What are y'all seeing as far as something like triple 17/ton?


----------



## SVFHAY (Dec 5, 2008)

Just got some pre buy quotes here,
DAP $530
AMS $330
Potash, back in November, $409, trailer load quantity at the river +$25 a ton trucking.
Lime was $18.5 and $25 high mag dumped on farm in September.


----------



## endrow (Dec 15, 2011)

[quote name="rjmoses" post="155559" timestamp="1419264034"]Don't want to ruin anybody's Christmas, but here's the current fertilizer prices in my area:

DAP $575
Potash $495
Anhydrous $738
Urea $490
28% $315
Lime $17
Sulfur $570
Borax $1,600

Ralph[/quote.
We already applied. About 40% of the P and K needed for next year's crop.Plus a little N to get the cover crop started. That is about what we paid maybe about $40 a ton across the board less


----------



## endrow (Dec 15, 2011)

Will the lower fuel prices bring fertilizer prices down


----------



## Grateful11 (Apr 5, 2009)

I doubt it. For example grain prices have tumbled but feed prices haven't hardly changed at all. They have everyone by the privates and they know it.


----------



## IH 1586 (Oct 16, 2014)

Looking at $35-$40 for lime.

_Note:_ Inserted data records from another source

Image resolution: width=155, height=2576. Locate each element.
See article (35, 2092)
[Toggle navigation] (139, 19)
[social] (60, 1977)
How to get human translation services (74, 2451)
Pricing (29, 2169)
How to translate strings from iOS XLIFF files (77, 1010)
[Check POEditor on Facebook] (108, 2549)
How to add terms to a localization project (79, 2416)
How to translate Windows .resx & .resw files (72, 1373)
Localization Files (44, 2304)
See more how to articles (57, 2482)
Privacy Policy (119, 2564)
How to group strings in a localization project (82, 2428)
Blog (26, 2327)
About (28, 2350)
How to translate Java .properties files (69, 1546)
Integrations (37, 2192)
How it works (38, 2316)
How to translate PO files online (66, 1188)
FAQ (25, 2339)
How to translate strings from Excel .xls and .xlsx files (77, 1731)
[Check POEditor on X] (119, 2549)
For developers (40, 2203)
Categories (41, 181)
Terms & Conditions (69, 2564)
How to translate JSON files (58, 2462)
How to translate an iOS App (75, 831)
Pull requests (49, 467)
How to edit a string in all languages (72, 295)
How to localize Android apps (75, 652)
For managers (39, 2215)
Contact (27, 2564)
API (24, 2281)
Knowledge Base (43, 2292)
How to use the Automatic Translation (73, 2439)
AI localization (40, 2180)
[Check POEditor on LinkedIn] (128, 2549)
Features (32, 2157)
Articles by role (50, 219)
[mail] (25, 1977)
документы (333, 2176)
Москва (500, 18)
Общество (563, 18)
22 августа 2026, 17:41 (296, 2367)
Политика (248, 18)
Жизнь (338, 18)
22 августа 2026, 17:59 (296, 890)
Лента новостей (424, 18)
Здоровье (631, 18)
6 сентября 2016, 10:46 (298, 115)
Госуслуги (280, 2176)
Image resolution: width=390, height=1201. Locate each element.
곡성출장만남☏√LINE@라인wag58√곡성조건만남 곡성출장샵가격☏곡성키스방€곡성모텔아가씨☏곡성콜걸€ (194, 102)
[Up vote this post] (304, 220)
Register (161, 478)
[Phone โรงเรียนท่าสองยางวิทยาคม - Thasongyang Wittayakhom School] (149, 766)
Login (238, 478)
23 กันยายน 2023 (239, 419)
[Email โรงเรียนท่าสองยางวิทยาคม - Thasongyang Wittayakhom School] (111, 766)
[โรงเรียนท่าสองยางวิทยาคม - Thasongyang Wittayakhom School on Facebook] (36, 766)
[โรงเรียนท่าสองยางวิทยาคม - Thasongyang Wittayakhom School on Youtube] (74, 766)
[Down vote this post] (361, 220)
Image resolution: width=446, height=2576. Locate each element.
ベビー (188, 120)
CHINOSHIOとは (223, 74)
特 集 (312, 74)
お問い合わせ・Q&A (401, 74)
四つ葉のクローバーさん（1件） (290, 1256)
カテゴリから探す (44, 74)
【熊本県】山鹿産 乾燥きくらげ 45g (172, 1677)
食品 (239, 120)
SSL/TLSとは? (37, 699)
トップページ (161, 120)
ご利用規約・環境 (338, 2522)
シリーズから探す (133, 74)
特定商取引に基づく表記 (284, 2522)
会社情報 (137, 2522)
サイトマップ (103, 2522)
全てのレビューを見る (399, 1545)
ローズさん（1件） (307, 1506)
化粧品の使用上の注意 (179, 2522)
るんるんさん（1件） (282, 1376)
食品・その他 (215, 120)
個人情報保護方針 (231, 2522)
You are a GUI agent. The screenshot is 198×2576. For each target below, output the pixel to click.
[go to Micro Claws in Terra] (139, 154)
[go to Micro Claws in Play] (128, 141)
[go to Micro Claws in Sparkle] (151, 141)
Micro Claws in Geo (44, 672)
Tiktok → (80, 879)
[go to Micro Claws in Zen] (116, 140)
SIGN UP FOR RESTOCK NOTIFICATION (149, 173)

Will get a few other prices after Holidays


----------



## vhaby (Dec 30, 2009)

&amp;nbsp;[quote name="rjmoses" post="155559" timestamp="1419264034"]
Don't want to ruin anybody's Christmas, but here's the current fertilizer prices in my area:
&amp;nbsp;---------------Central Texas
DAP $575--------------------------580
Potash $495-----------------------478
Anhydrous $738--------------------655
Urea $490-------------------------490
28% $315---------------------32% 325
Lime $17---------------ECCE 100% 52
Sulfur $570
Borax $1,600-------------12% B 1660
Ammonium Nitrate---------34% -----430
Ammonium Sulfate------------------335
KMag----------------0-0-22-11-22 500

Ralph[/quote--------------------Vincent

----------------------------Merry Christmas


----------



## haybaler101 (Nov 30, 2008)

endrow said:


> Will the lower fuel prices bring fertilizer prices down


Fuel price only affects fertilizer prices when fuel is going up. They forget about it when it is going down.


----------



## Grateful11 (Apr 5, 2009)

haybaler101 said:


> Fuel price only affects fertilizer prices when fuel is going up. They forget about it when it is going down.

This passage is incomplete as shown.